DipCheck is a validation tool for protein backbone geometry, developed by Joana Pereira and Victor Lamzin, EMBL Hamburg.
The tool uses a Euclidean 3D space (DipSpace) of the orthogonal descriptors
of the geometry of a 5-atom dipeptide unit:
The DipSpace database contains 1,024,000 data points derived from the selected set of 1,300,000 dipeptide fragments from the well-refined structures deposited in the PDB.

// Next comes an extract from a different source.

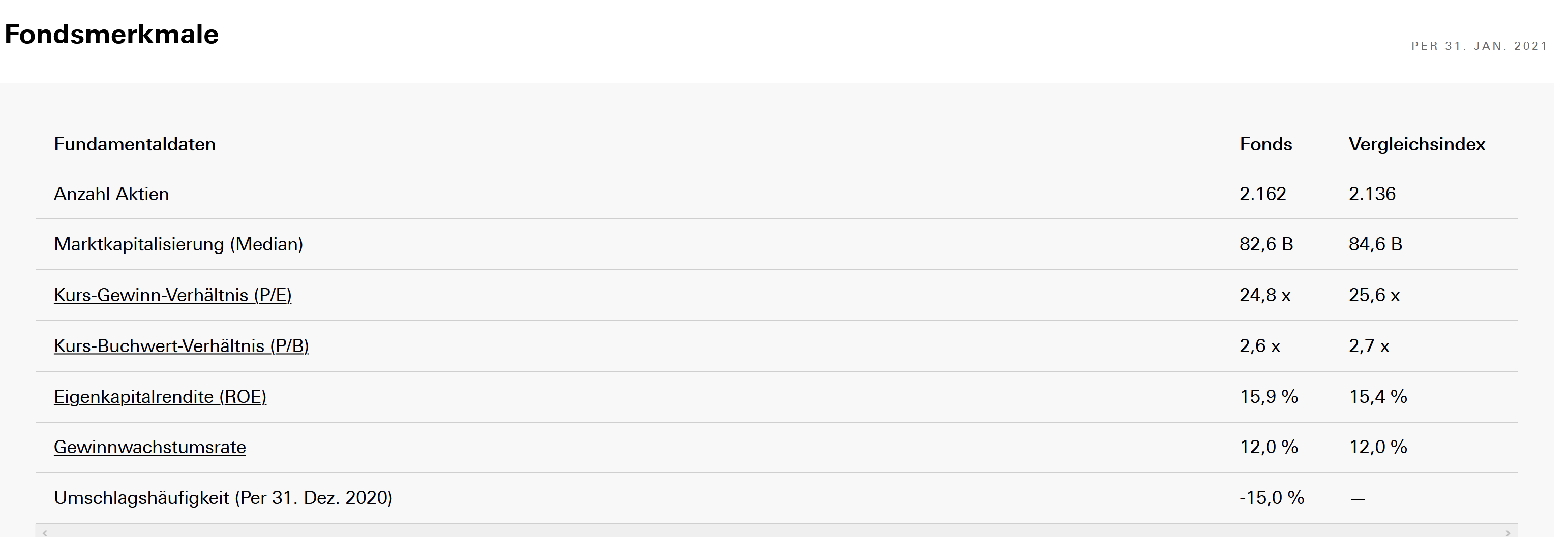
Task: Follow the Gewinnwachstumsrate link
Action: click(x=149, y=447)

DipCheck classifies the geometry of the middle, CA(i) atom in four categories:
|Favoured region||98.00% of the set, DipScore above 0.243|
|Allowed region||99.80% of the set, DipScore between 0.243 and 0.033|
|Generously allowed region||99.95% of the set, DipScore between 0.033 and 0.010|
|Disallowed region||the remaining 0.05%, DipScore below 0.010|
DipCheck also classifies the overall geometry of a protein model, according to its DipScore distribution, in four categories:
|Favoured model||98.00% of a random set of protein models, Chi-score above -2.15|
|Allowed model||99.80% of a random set of protein models, Chi-score between -2.97 and -2.15|
|Generously allowed model||99.95% of a random set of protein models, Chi-score between -3.38 and -2.97|
|Outlier model||the remaining 0.05%, Chi-score below -3.38|
The output of the dipcheck version as of 06.05.2016 provides the following:
- The value of the DipScore for each residue and its annotation to the region.
- The number of CA atoms contained in the input file and the number of CA atoms evaluated. Dipeptide units containing atoms with partial occupancies are ignored.
- Summary table of the number of residues in each of the four regions.
- The first four central moments of the DipScore distribution with Z-scores.
- The overall Chi-score. This is the most important 'single-number' result.
- The Chi-score is similar to a conventional Z-score, but its distribution is not a Gaussian, but resembles a Rayleigh distribution. In addition, the Chi-score has a sign. Negative sign indicates that the structure is worse than average, while positive overall Chi-score corresponds to the structure better than the average.
- For good structures a value of the overall Chi-score below -3.38 should statistically occur once for 2000 structures.
- Therefore, a structure with the overall Chi-score below -3.38 can be deemed an outlier and is worth inspecting.
- A percentile is also printed for the whole structure. If this value is higher than 2.0 - the model is regarded as favoured. If it is lower, but higher than 0.2 - the model is 'allowed'. Below this but higher than 0.05 - 'generously allowed'. Otherewise 'disallowed' or an outlier.
- The overall Chi-score is an average indicator of the whole model. With all other conditions being equal, it will be the same for a 100-residue model with 1 outlying CA and a 1000-residue model with 10 outliers.